What lines of the data below hold the string "Task"? Copy each one out.

Collected data entries
*** Block opens ***

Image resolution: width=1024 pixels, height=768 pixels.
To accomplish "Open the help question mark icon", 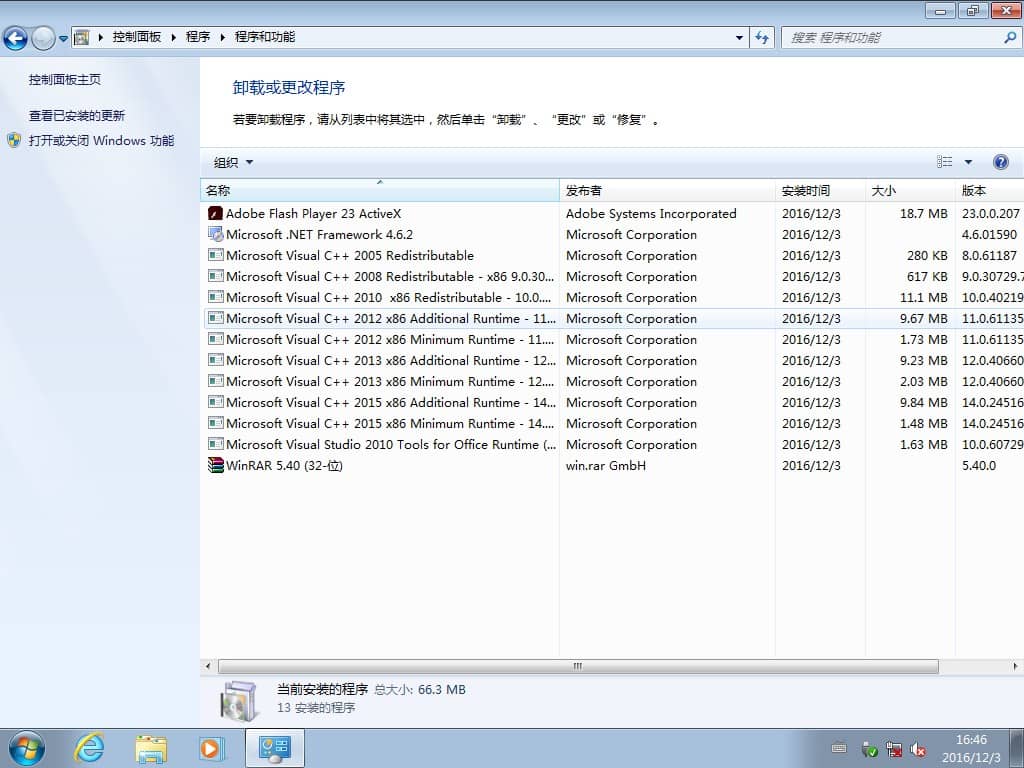I will 1000,162.
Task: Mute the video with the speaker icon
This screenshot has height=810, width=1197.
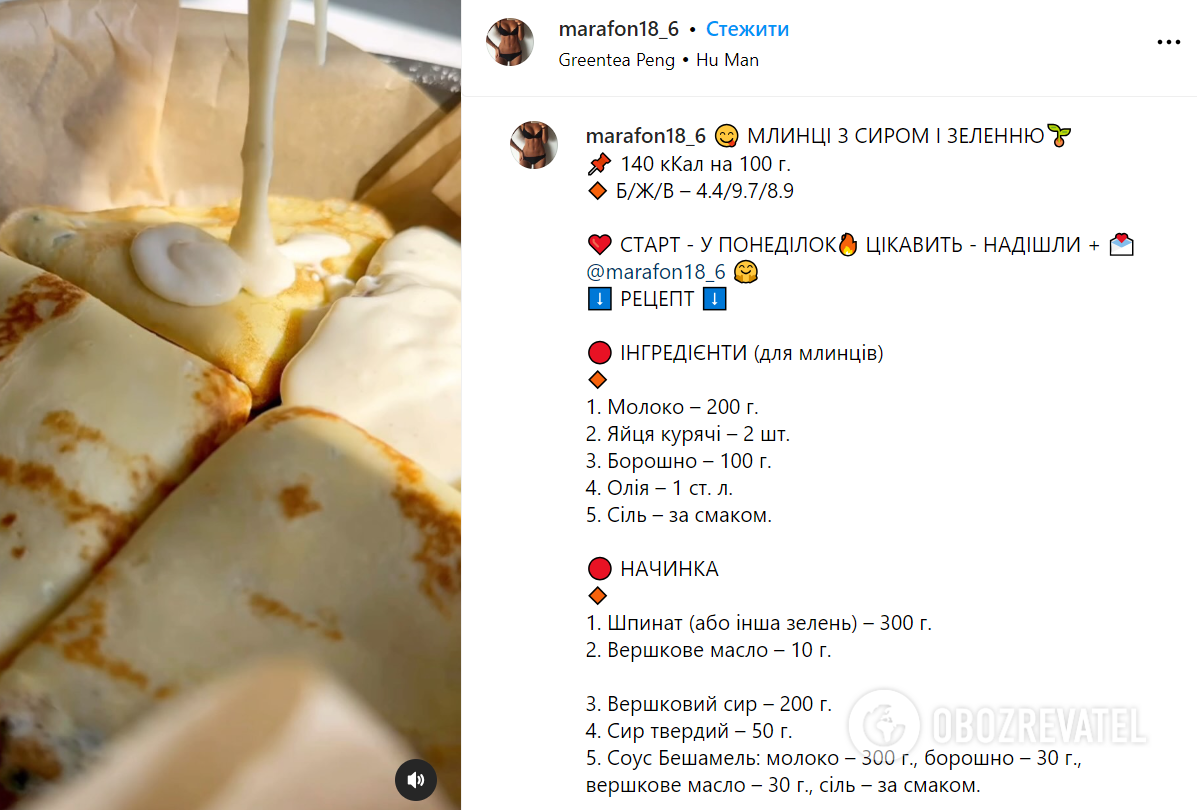Action: (x=415, y=779)
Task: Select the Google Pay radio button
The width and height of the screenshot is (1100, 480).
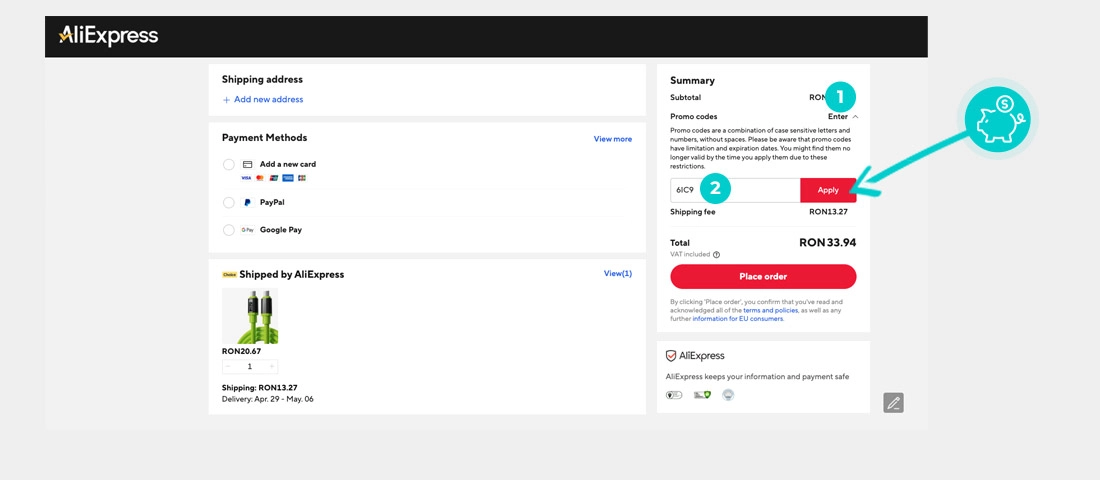Action: coord(229,230)
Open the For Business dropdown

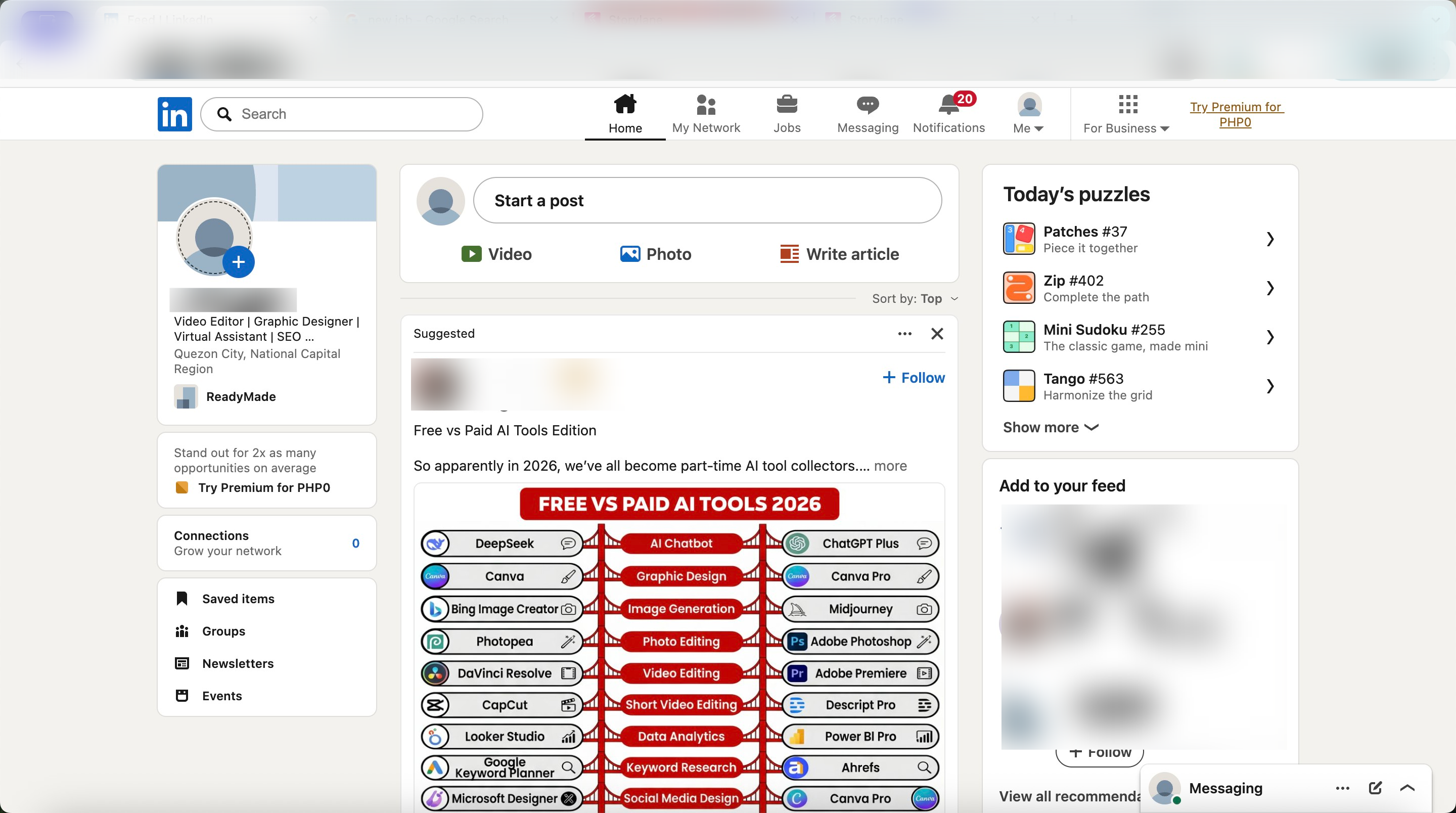pos(1126,113)
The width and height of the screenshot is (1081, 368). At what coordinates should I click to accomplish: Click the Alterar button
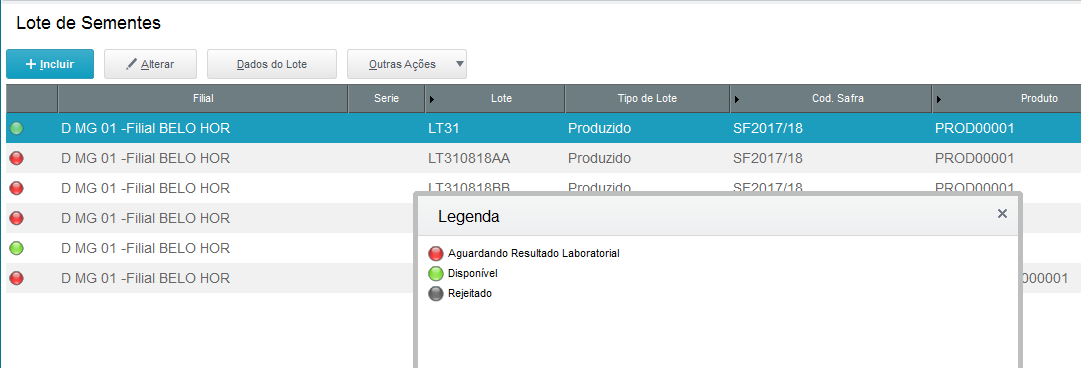tap(150, 64)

*** Block closes ***

**Answer to this problem**:
Task: Mute the video with the speaker icon
Task: Select the Google Pay radio button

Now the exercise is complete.